Due to the attitude of the government and the danger that grew from that, many of the Peace Corps volunteers left before their tour was finished. And, since the then director’s tour with the Corps was finished, Jerry was named the new director.
“During that time, the program in Benin was in a holding mode. It was becoming difficult to keep it going,” said Jerry. “Betty and I were under house arrest for three months and we had limited access to the other volunteers after the phones were shut off.”
Jerry said that he finally was able to meet with the Minister of the Interior. He appealed to the minister’s better judgement about what the government was doing to hamper the efforts of the Peace Corps. He finally received a travel permit and got the phones turned on.
The Peace Corps has a five-year limit of volunteering for its staff members, so Betty and Jerry had to leave Benin in 1978. They had been there longer than five years due to the government coup.
In 1978, Jerry and Betty had their second child, Christopher.
For two years, Jerry worked at St. John’s University as the director of annual funding. Then, Save the Children called the Pasellas in 1980, to go to Burkina Faso (previously called the Upper Volta). They were asked to help with rural development.
“We again had the villagers identify their problems, then showed them how to alleviate each one. We helped them help themselves,” said Jerry.
The Save the Children team worked in 15 villages for five years, all centered around the provincial capital of Dori.They helped improve grain storage, created community gardens and stores in the small towns. They also improved local hygiene, assisted in generating income for women and began an adult literacy program for 30 adults.
“One man told me that before the intense class in the Fulda language, the world controlled him. Now he controlled his world,” said Jerry.
The four Pasellas came home for a very short time. In 1985, they were again called by the Peace Corps to go to Guinea West Africa to set up another program. They lived there for two years.
“In 1964, the Peace Corps had been kicked out of Guinea for political reasons. They wanted me to return and re-establish a program,” said Jerry.
Betty taught primary health education and Jerry helped in reforestation efforts and agro-forestry.
“We showed the farmers how to plant rows of fast-growing trees between rows of crops. After the trees had been growing five years, they would be cut for fuel, posts or buildings. More trees would be planted where the crops had been and the crops were planted in place of the cut trees,” said Jerry. “It was a form of crop rotation.”
During their time in Africa, Betty worked as a Peace Corps nurse, an embassy nurse in Burkino Faso, a medical officer and a maternal/child social center worker.

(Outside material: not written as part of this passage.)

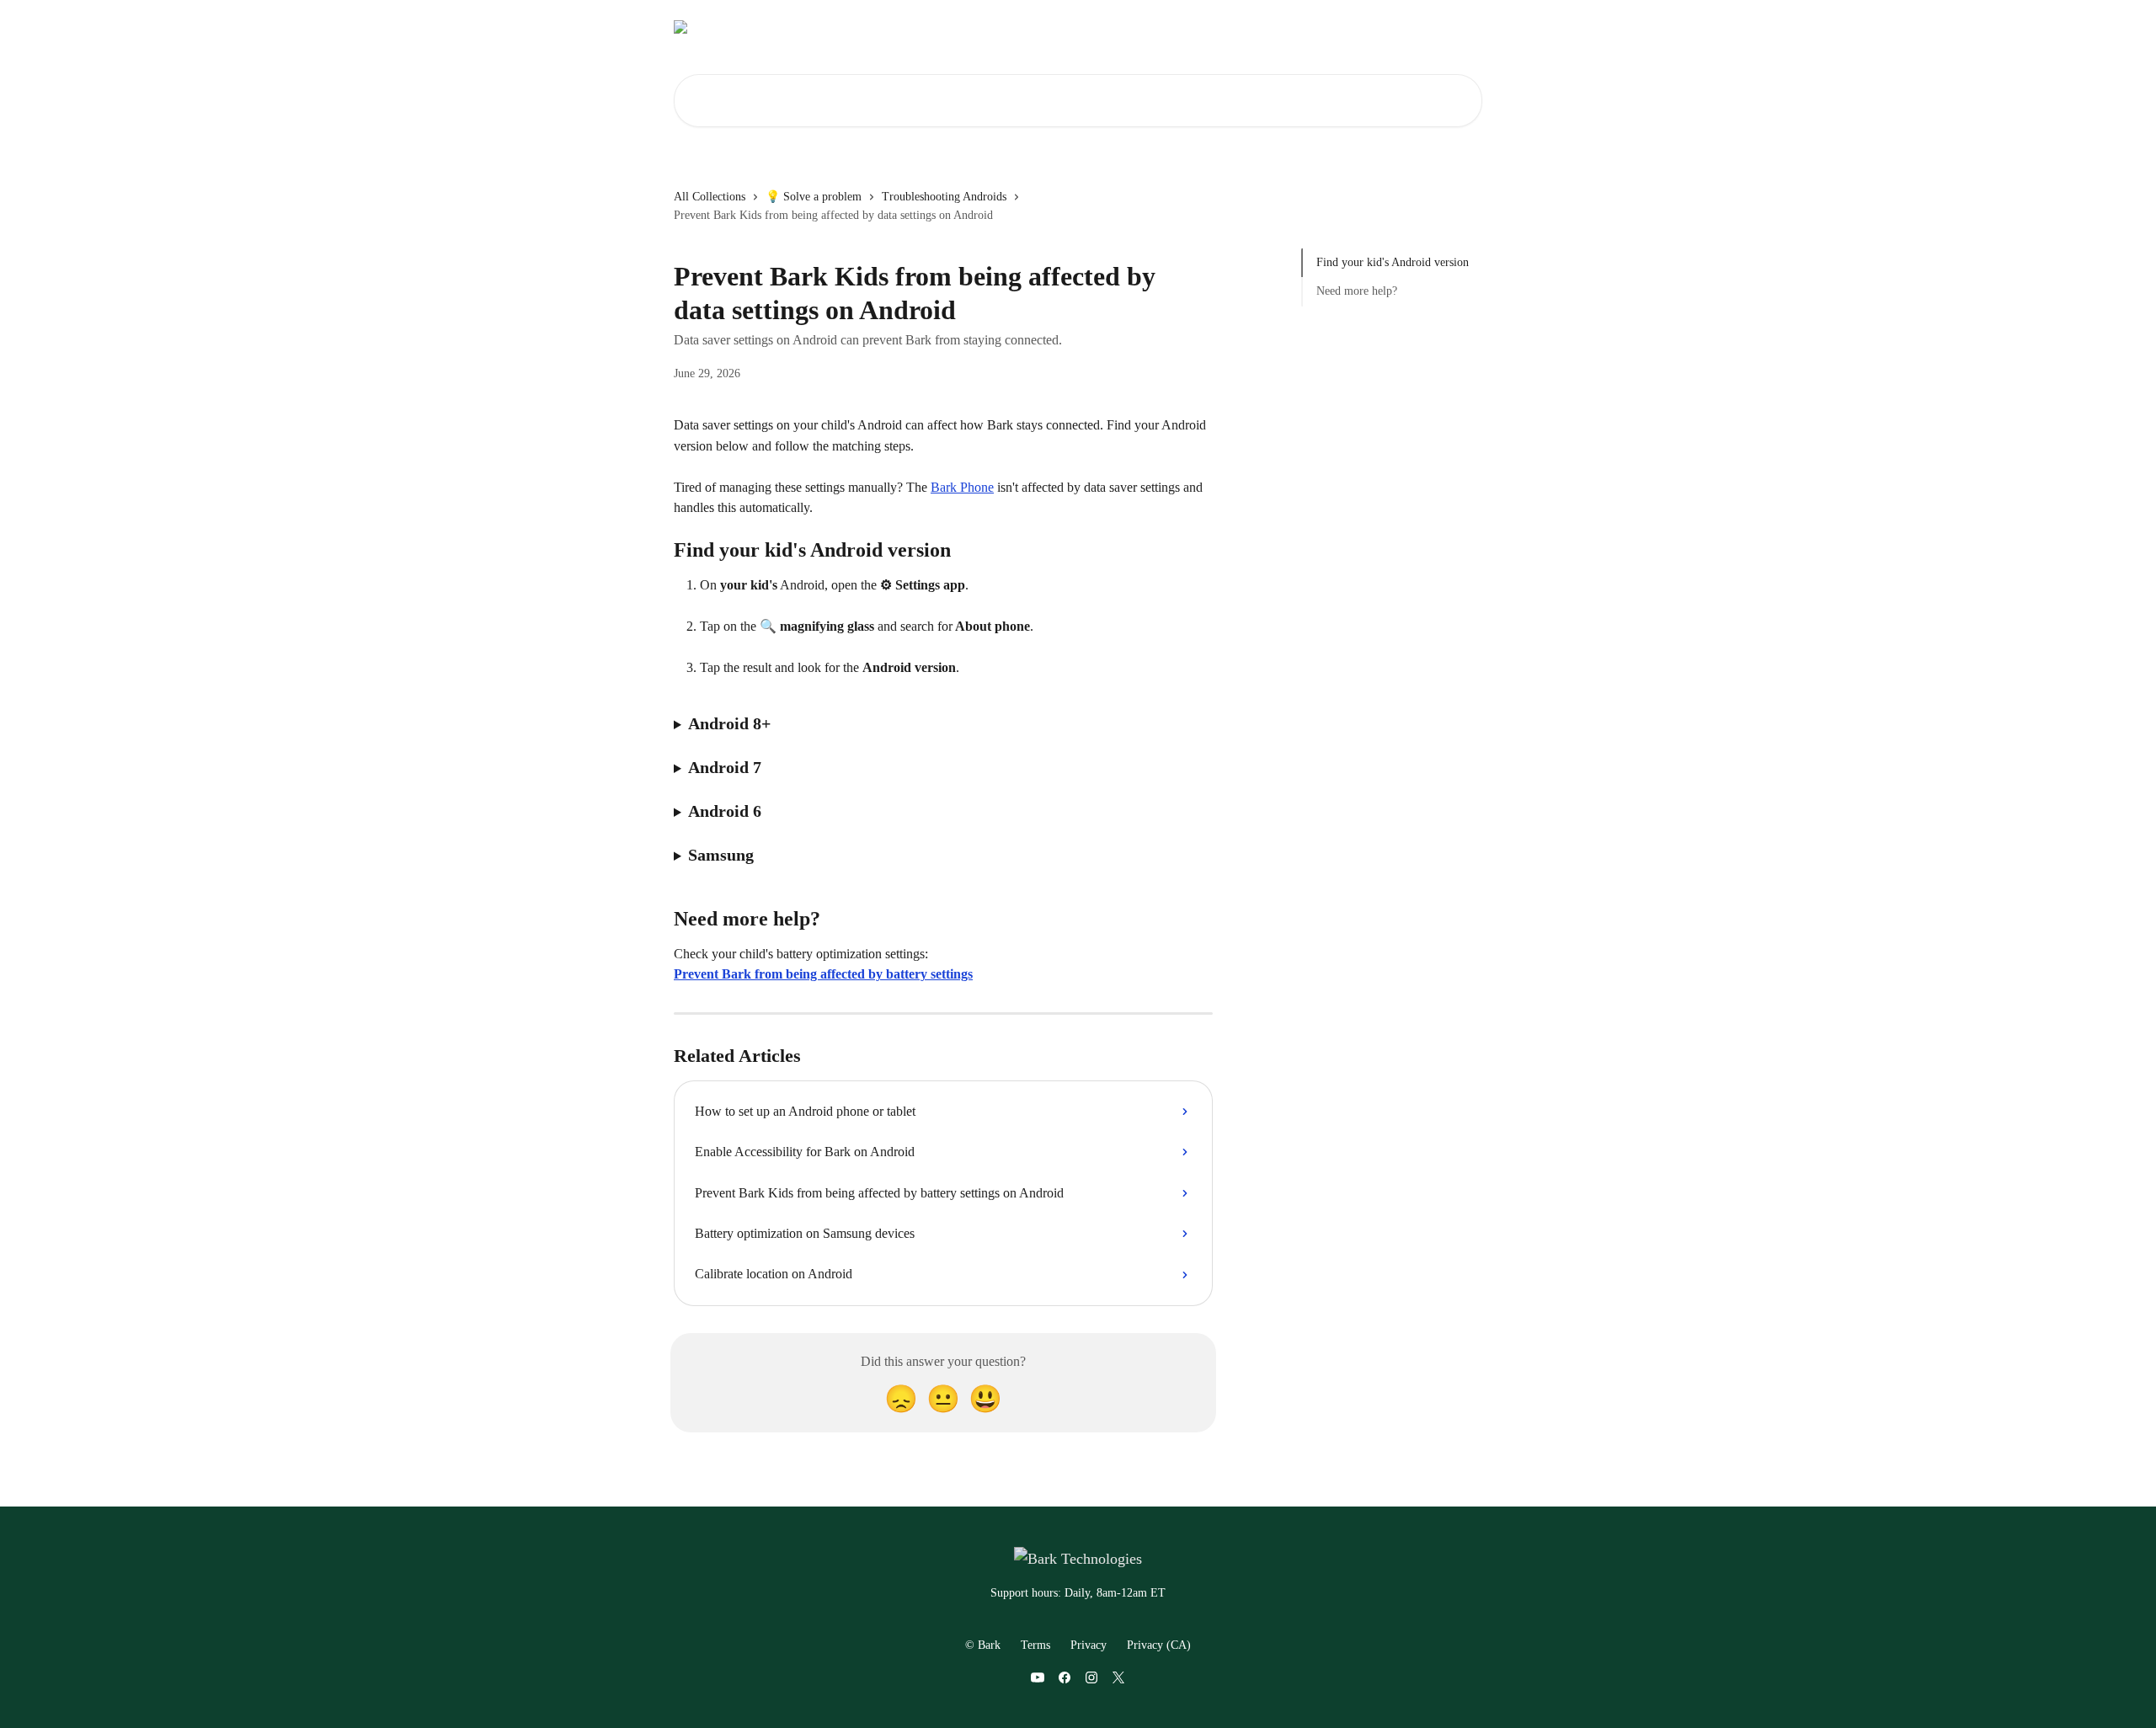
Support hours (1353, 27)
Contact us (1268, 27)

She also worked with Medivac and emergency services.
While she went to Africa each time Jerry was called, Betty didn’t always work with the Peace Corps. But, she always found a job in the health care field. She was also a member of school boards at the International Schools in Burkino Faso and Guinea. After returning home, Betty was a 12-year school board member in the Little Falls District.
“I appreciate the resilience and wonder of the people of West Africa. They overcome so much adversity and still love life and others,” she said.

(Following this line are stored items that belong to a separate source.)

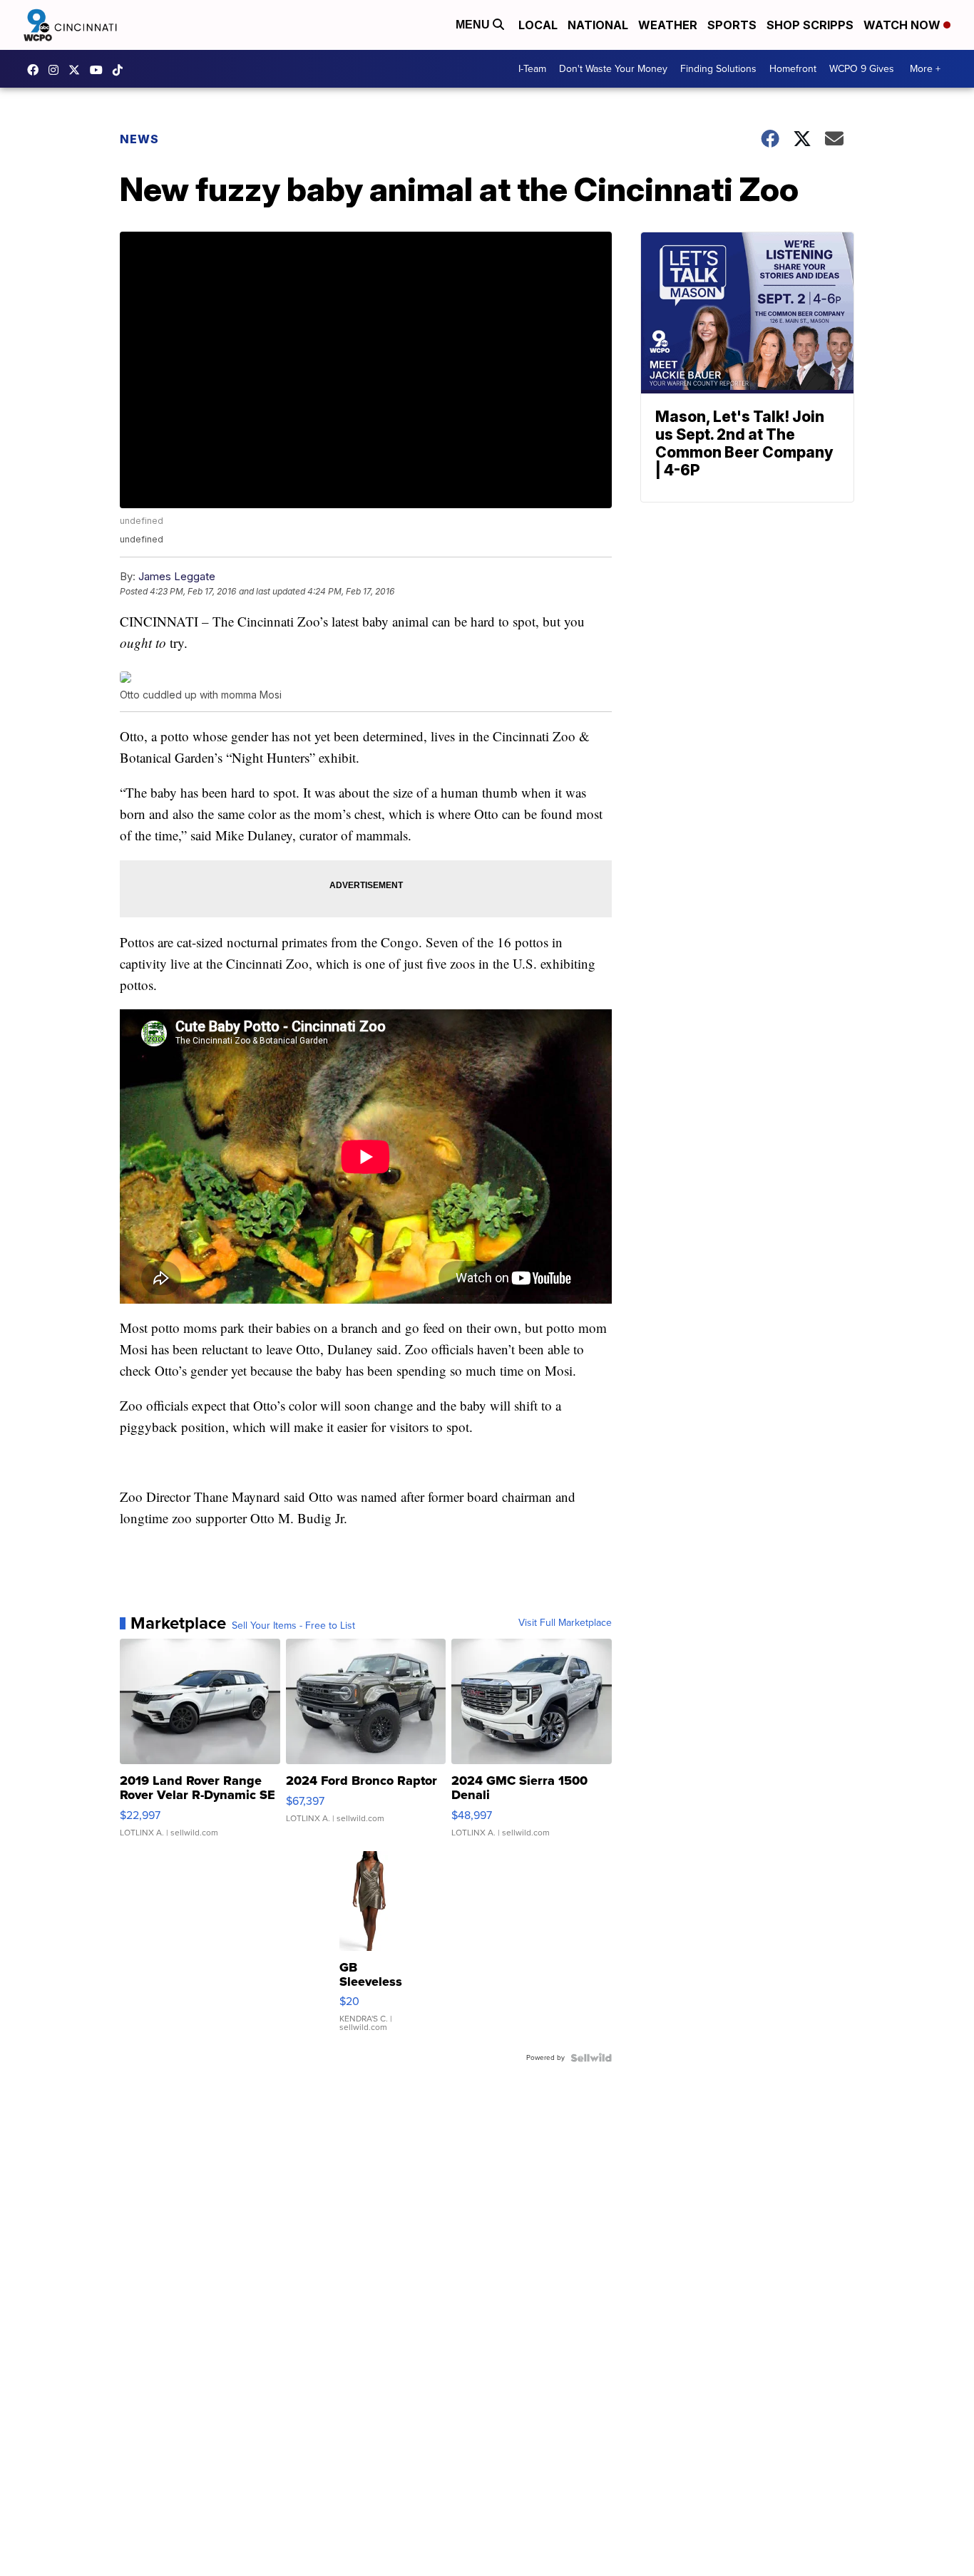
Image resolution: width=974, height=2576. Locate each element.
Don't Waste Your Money (613, 68)
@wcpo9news (121, 70)
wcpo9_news (57, 70)
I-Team (532, 68)
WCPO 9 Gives (861, 68)
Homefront (792, 68)
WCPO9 (36, 70)
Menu (474, 25)
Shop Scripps (810, 25)
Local (538, 25)
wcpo (77, 70)
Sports (732, 25)
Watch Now (903, 25)
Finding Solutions (718, 68)
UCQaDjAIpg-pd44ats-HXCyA (100, 70)
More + (925, 68)
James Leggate (176, 576)
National (598, 25)
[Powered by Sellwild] (591, 2058)
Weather (667, 25)
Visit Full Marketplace (565, 1623)
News (139, 139)
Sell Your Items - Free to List (293, 1626)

Jerry said, “We are all different, but are the same. We all want to see our kids grow, be healthy and have a good life. My biggest joy was seeing the West African people grow and experience their own self development.”
Raising their family in various African countries had its ups and downs. There were constant health worries. The family members did suffer from dysentery and yellow jaundice. Concerns centered mainly around food-, water- or air-born diseases.
The pros in raising their family in Africa were the children learned to appreciate the diversity of humanity and the respect for all people.
“We are also a very close family because of our travels,’’ said Betty.